▶ **SELECTED EXTRACT**:

# # #

I’ve just sampled an ultra-high-performing part from the Ford Performance Parts catalog, and if it weren’t already sold out I’d be urging you to pick up the phone, dial 800-367-3788 and order up part number M-FP500-FP350S. You would first need to have a pretty high credit limit and a trailer, though, because this part costs $114,990 and must be picked up in person (saving you the destination charge!). This “part” is a turnkey race car known as the Mustang FP350S. It’s Ford’s follow-up to the run of 50 Mustang Boss 302S club-racers built in 2011 and sold for $79,000. The price increase of about $27,000 after inflation didn’t seem to bother the 50 buyers who will be campaigning this FIA-certified racer in the Trans Am series (classes TA3 or TA4) or in NASA or SCCA club racing classes. As we noted at the new Mustang FP350S’ 2016 unveiling, it follows the out-of-production Shelby GT350R-C and slots in below the big-dog ($235,000) Mustang GT4 in the parts catalog (the latter is still orderable).
The FP350S’ body structure was framed on the Mustang line in Flat Rock, Michigan, and shipped in bare metal 7 miles north to Watson Racing. Then one technician lavished a 40-hour work week light-weighting and seam-welding each body, removing unnecessary parts like the rear package shelf. Then a Multimatic-designed, FIA-compliant roll cage was welded in with high-density foam filling the space inside the doors. All of this makes the bodies vastly more rigid, safer, and easier to repair after accidents (because they don’t crumple as much). Then the bodies were returned to Flat Rock for a full factory paint job, including a dip in the electrocoat tank. Once cured, the bodies went back up to Watson, accompanied by a kit of production parts that carry over to the racer (like the upper dash panel, the suspension hubs and knuckles, the main independent rear suspension module, etc.) for final assembly.
Power for the FP350S comes from a 5.2-liter Voodoo engine with a 90-degree (instead of flat) crankshaft. Certain classes require restrictor plates, so Ford just says it makes “well over 500 hp.” A gigantic oil cooler covers about two-thirds of the main radiator, while what used to be the oil cooler now cools the differential gear oil.
Engine torque routes aft through the Shelby GT350’s Tremec 3160 transmission with an integral pump and a Ford Performance short-throw shift kit to a Torsen rear diff running short 3.73:1 gearing. Customers typically put that power to the ground via 305/680-18 Pirelli P Zero slicks or the slightly longer-lasting, easier-to-get Hoosier A7s in a 315/30R18 size wrapped around the wheels of their choice. Ford offers an optional set of forged 11.0 x 18-inch wheels, but the car is delivered on base 19-inch GT350 wheels and 275-width tires. These tires are for transportation only, because of their limited shelf life. The only other available option on the car is the FP350S graphics package shown here.

# # #

▶ **ASSIGNMENT**:
In the article on the Mustang FP350S, why does Ford give the engine's output only as "well over 500 hp"? Answer in one to three sentences.

▶ **SOURCE INFORMATION**:
# # #

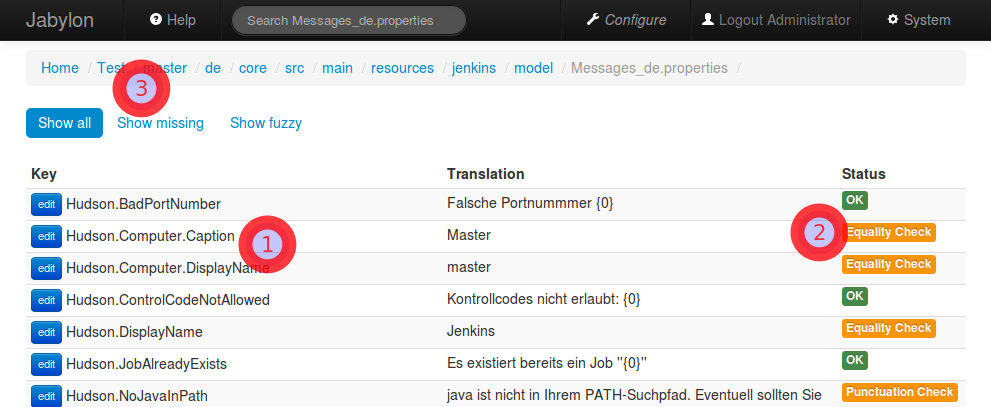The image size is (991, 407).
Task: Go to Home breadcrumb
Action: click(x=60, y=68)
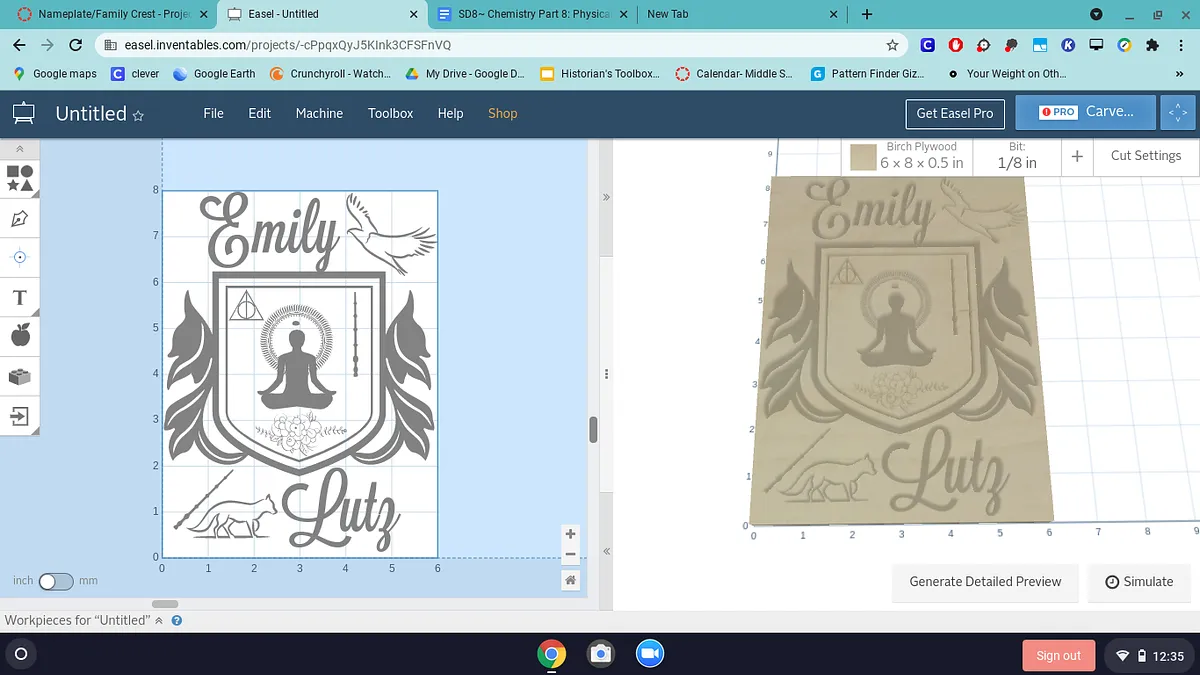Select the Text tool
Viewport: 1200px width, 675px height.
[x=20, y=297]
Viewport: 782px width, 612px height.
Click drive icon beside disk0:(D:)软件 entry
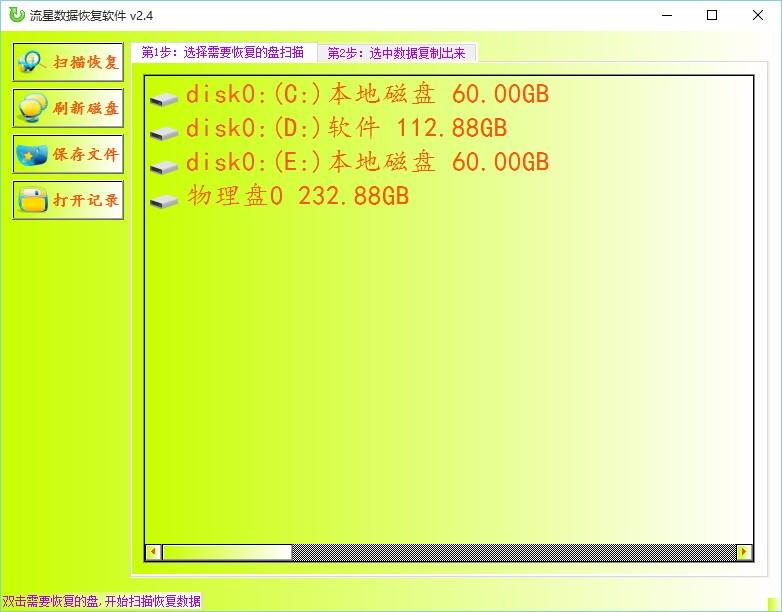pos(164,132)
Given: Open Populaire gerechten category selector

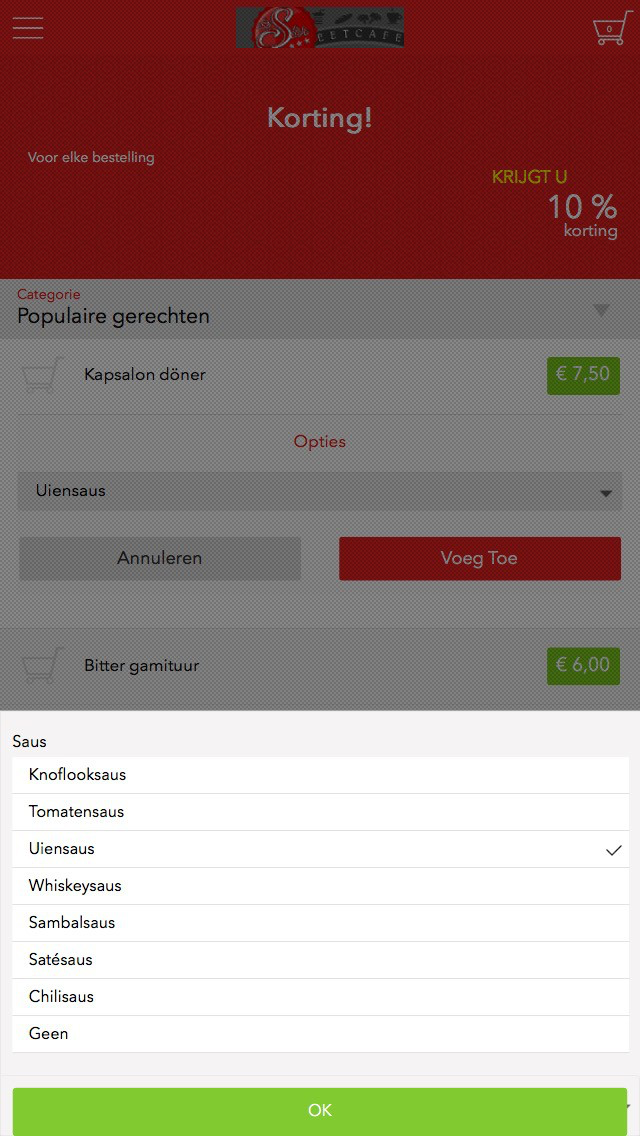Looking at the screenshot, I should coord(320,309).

# # #

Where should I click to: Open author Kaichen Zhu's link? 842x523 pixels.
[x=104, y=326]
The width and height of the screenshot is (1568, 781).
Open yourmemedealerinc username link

# # #

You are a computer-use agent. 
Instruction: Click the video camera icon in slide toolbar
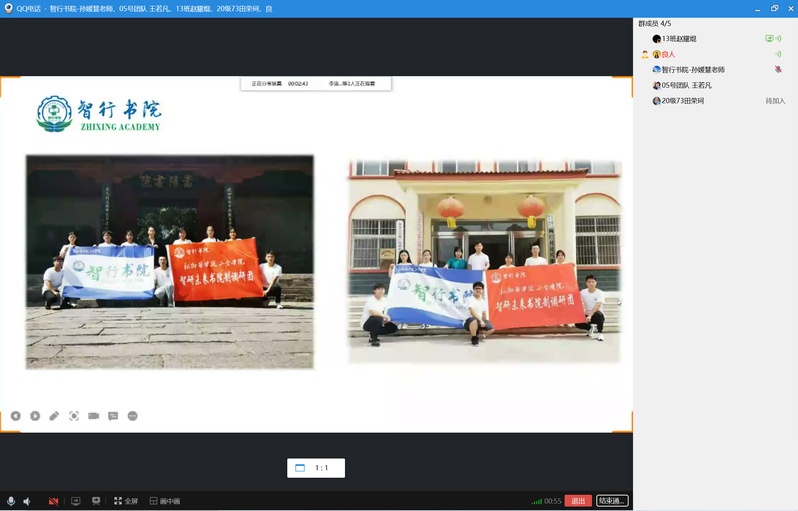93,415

# # #

▶ **YOUR SOLUTION**:
Ford gives only that general figure because certain racing classes require restrictor plates.